*PROBLEM DETAILS:*
Reproduce the following data line for line, with no changes of any kind.
** Start EXERCISE DATA **
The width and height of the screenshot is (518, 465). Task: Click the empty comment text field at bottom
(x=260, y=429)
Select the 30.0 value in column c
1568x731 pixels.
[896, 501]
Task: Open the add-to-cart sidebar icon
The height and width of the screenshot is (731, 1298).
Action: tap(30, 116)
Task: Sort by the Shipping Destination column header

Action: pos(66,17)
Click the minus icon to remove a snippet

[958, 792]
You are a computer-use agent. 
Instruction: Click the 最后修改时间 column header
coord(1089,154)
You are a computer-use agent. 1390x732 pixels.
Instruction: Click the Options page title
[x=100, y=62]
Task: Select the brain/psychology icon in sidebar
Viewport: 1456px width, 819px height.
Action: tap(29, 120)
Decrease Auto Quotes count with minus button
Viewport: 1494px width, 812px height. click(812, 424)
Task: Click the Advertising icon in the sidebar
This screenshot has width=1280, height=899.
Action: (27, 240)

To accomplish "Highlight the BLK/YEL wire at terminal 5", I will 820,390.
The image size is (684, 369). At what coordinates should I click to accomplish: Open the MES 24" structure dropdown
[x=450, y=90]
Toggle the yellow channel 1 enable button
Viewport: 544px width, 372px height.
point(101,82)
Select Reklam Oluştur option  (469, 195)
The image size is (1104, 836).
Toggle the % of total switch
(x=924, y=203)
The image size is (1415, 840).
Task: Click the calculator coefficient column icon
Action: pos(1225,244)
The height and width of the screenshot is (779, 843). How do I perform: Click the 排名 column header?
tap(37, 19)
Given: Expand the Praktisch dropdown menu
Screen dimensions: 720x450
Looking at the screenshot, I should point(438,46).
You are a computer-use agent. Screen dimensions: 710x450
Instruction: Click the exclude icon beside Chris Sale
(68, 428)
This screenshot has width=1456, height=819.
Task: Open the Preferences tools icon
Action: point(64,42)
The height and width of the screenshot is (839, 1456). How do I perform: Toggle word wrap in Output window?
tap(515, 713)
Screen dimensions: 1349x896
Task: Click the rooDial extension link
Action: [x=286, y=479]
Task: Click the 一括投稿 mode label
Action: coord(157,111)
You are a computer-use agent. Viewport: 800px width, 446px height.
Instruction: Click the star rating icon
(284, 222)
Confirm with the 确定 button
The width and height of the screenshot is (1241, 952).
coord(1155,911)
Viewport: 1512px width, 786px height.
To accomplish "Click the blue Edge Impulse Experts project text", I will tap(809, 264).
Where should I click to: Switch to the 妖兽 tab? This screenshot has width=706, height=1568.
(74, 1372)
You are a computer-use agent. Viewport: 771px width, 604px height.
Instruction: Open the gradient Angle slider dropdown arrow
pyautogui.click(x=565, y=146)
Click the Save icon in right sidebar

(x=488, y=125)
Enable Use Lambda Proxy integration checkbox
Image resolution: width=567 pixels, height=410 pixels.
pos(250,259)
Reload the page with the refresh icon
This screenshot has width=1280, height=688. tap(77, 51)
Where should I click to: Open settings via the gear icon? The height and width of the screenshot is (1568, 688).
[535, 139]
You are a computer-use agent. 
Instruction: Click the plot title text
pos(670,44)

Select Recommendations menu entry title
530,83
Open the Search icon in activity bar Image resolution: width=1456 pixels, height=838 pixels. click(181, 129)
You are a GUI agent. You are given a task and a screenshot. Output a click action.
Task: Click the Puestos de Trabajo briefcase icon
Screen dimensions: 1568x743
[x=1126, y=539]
** End EXERCISE DATA **
*RESPONSE TO THIS EXERCISE:*
The width and height of the screenshot is (518, 465). Task: Click the empty comment text field at bottom
(x=260, y=429)
Select the 30.0 value in column c
1568x731 pixels.
[896, 501]
Task: Open the add-to-cart sidebar icon
The height and width of the screenshot is (731, 1298).
Action: tap(30, 116)
Task: Sort by the Shipping Destination column header

Action: pos(66,17)
Click the minus icon to remove a snippet

[958, 792]
You are a computer-use agent. 
Instruction: Click the 最后修改时间 column header
coord(1089,154)
You are a computer-use agent. 1390x732 pixels.
Instruction: Click the Options page title
[x=100, y=62]
Task: Select the brain/psychology icon in sidebar
Viewport: 1456px width, 819px height.
Action: tap(29, 120)
Decrease Auto Quotes count with minus button
Viewport: 1494px width, 812px height. click(812, 424)
Task: Click the Advertising icon in the sidebar
This screenshot has width=1280, height=899.
Action: (27, 240)

To accomplish "Highlight the BLK/YEL wire at terminal 5", I will 820,390.
The image size is (684, 369). At what coordinates should I click to accomplish: Open the MES 24" structure dropdown
[x=450, y=90]
Toggle the yellow channel 1 enable button
Viewport: 544px width, 372px height.
point(101,82)
Select Reklam Oluştur option  (469, 195)
The image size is (1104, 836).
Toggle the % of total switch
(x=924, y=203)
The image size is (1415, 840).
Task: Click the calculator coefficient column icon
Action: pos(1225,244)
The height and width of the screenshot is (779, 843). How do I perform: Click the 排名 column header?
tap(37, 19)
Given: Expand the Praktisch dropdown menu
Screen dimensions: 720x450
Looking at the screenshot, I should point(438,46).
You are a computer-use agent. Screen dimensions: 710x450
Instruction: Click the exclude icon beside Chris Sale
(68, 428)
This screenshot has width=1456, height=819.
Task: Open the Preferences tools icon
Action: point(64,42)
The height and width of the screenshot is (839, 1456). How do I perform: Toggle word wrap in Output window?
tap(515, 713)
Screen dimensions: 1349x896
Task: Click the rooDial extension link
Action: [x=286, y=479]
Task: Click the 一括投稿 mode label
Action: coord(157,111)
You are a computer-use agent. Viewport: 800px width, 446px height.
Instruction: Click the star rating icon
(284, 222)
Confirm with the 确定 button
The width and height of the screenshot is (1241, 952).
coord(1155,911)
Viewport: 1512px width, 786px height.
To accomplish "Click the blue Edge Impulse Experts project text", I will tap(809, 264).
Where should I click to: Switch to the 妖兽 tab? This screenshot has width=706, height=1568.
(74, 1372)
You are a computer-use agent. Viewport: 771px width, 604px height.
Instruction: Open the gradient Angle slider dropdown arrow
pyautogui.click(x=565, y=146)
Click the Save icon in right sidebar

(x=488, y=125)
Enable Use Lambda Proxy integration checkbox
Image resolution: width=567 pixels, height=410 pixels.
pos(250,259)
Reload the page with the refresh icon
This screenshot has width=1280, height=688. tap(77, 51)
Where should I click to: Open settings via the gear icon? The height and width of the screenshot is (1568, 688).
[535, 139]
You are a computer-use agent. 
Instruction: Click the plot title text
pos(670,44)

Select Recommendations menu entry title
530,83
Open the Search icon in activity bar Image resolution: width=1456 pixels, height=838 pixels. click(181, 129)
You are a GUI agent. You are given a task and a screenshot. Output a click action.
Task: Click the Puestos de Trabajo briefcase icon
Screen dimensions: 1568x743
[x=1126, y=539]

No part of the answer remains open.